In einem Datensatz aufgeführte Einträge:
=====

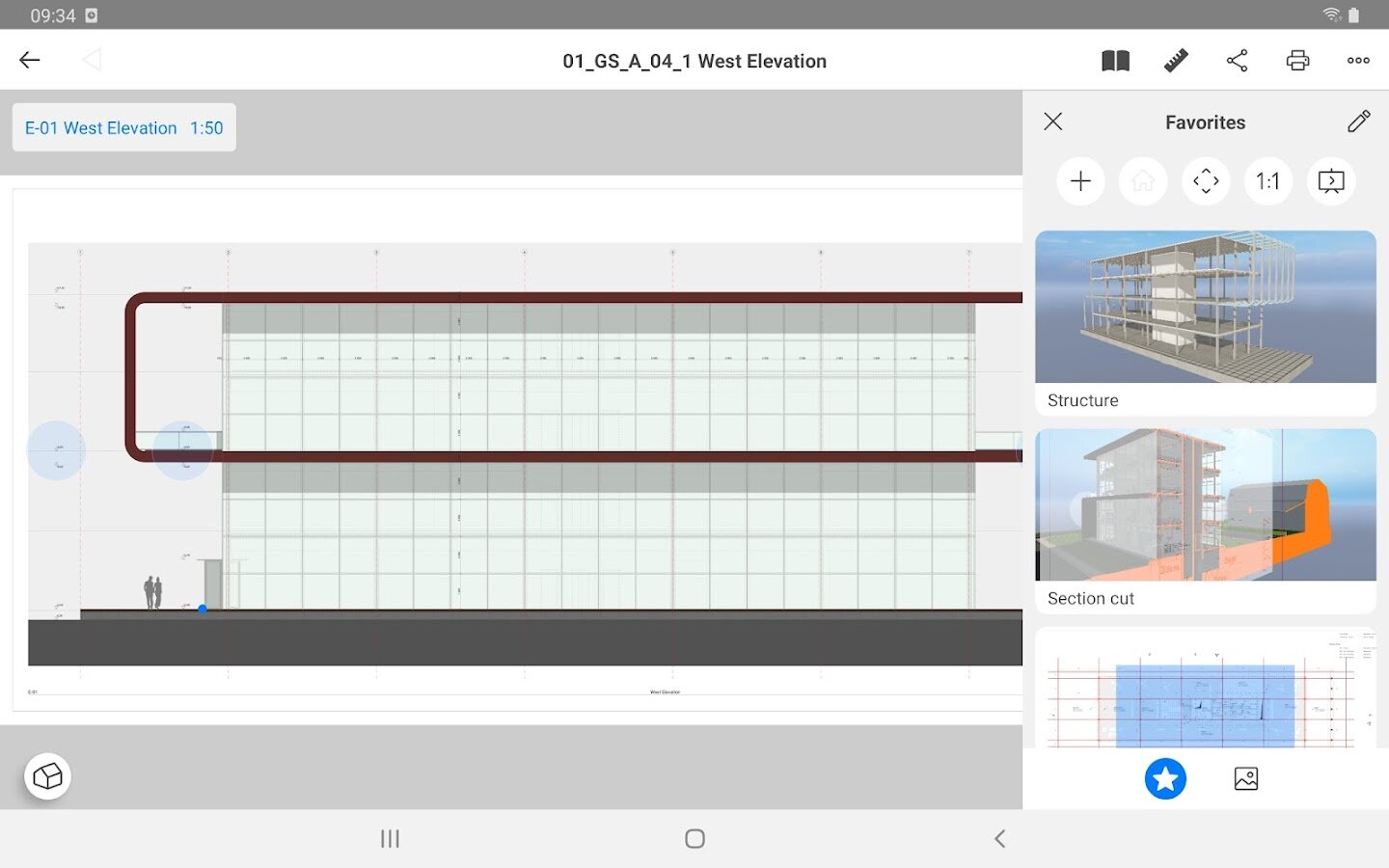Add a new favorite with plus button

(x=1080, y=181)
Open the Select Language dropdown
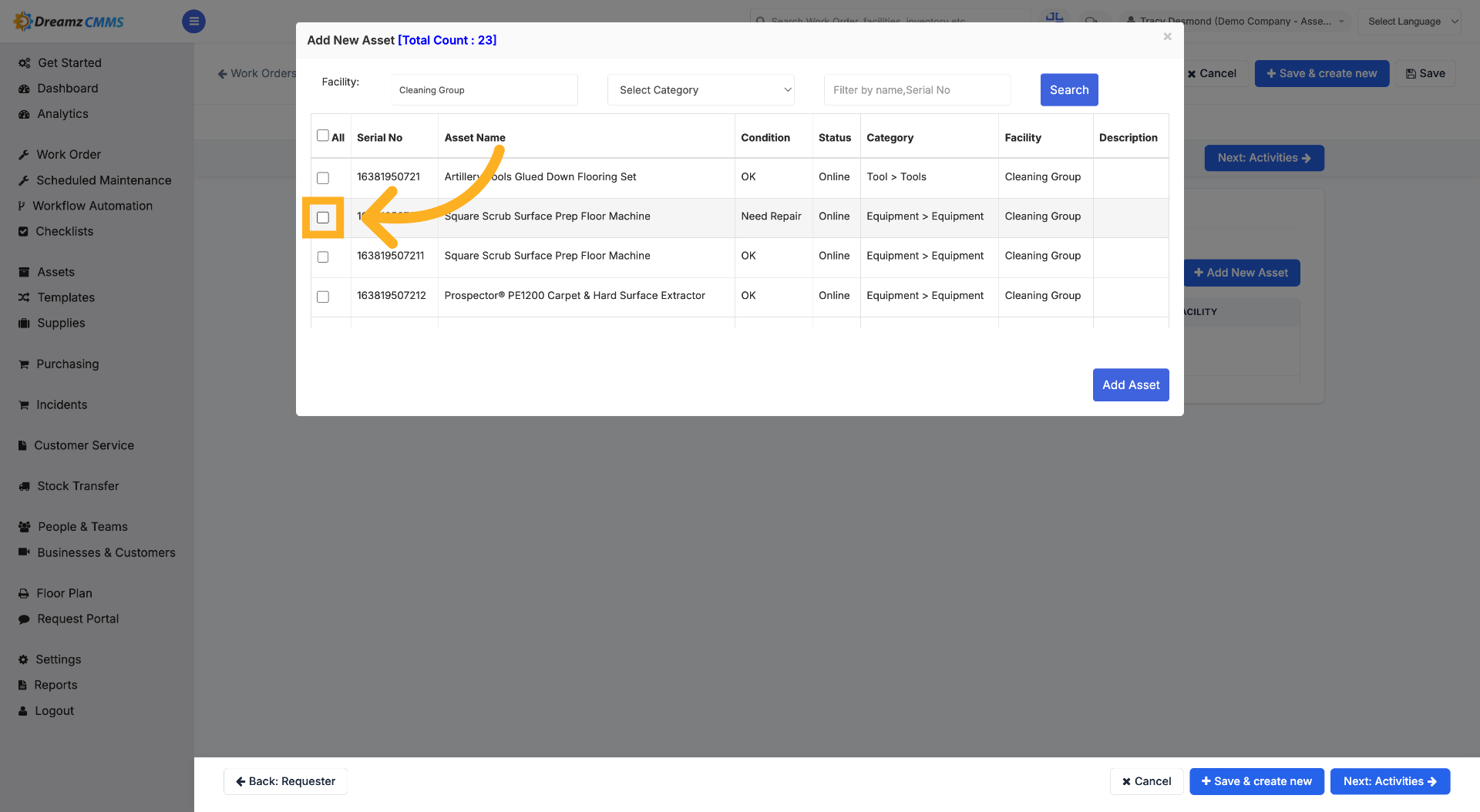 (1410, 22)

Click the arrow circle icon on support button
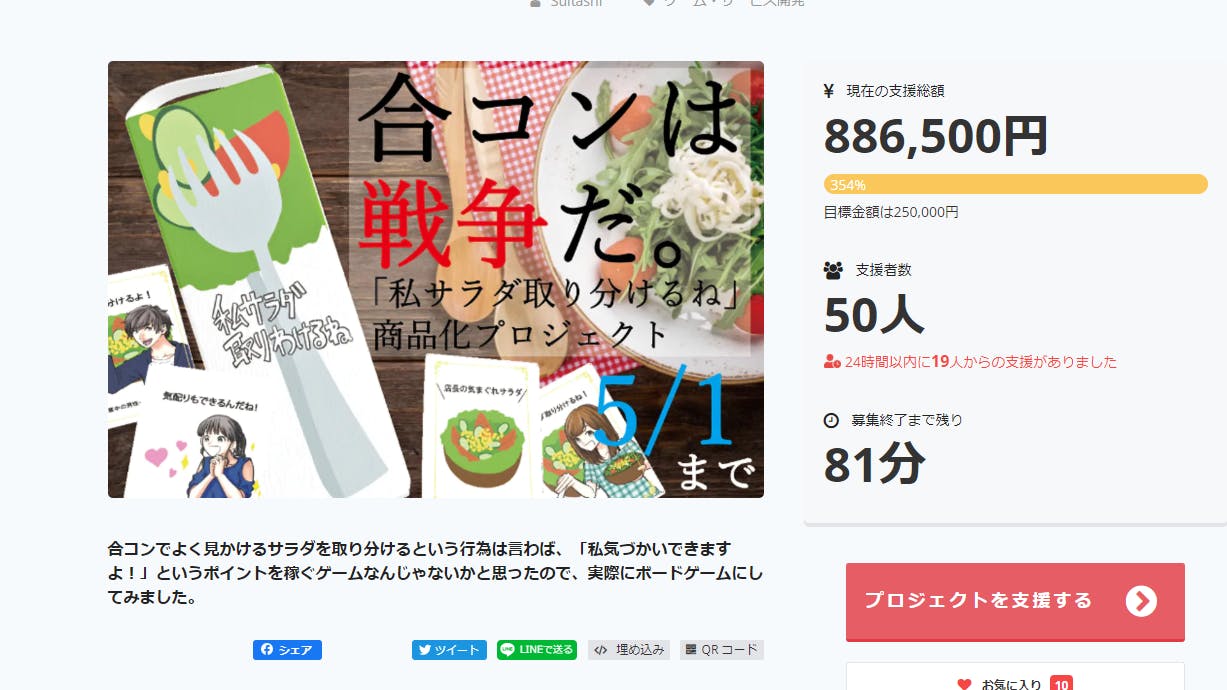click(1141, 601)
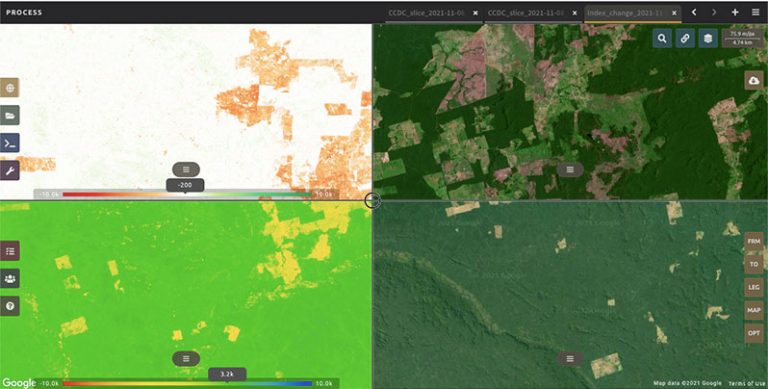Open the help question mark icon
768x389 pixels.
tap(10, 306)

=====

AUFGABENSTELLUNG
Kannst du sämtliche Zeilen oben Zeichen für Zeichen kopieren und dabei die Bilder weglassen?

ANTWORT
Add a new favorite with plus button

(x=1080, y=181)
Open the Select Language dropdown
 (1410, 22)

Click the arrow circle icon on support button
click(1141, 601)
Open the help question mark icon
768x389 pixels.
tap(10, 306)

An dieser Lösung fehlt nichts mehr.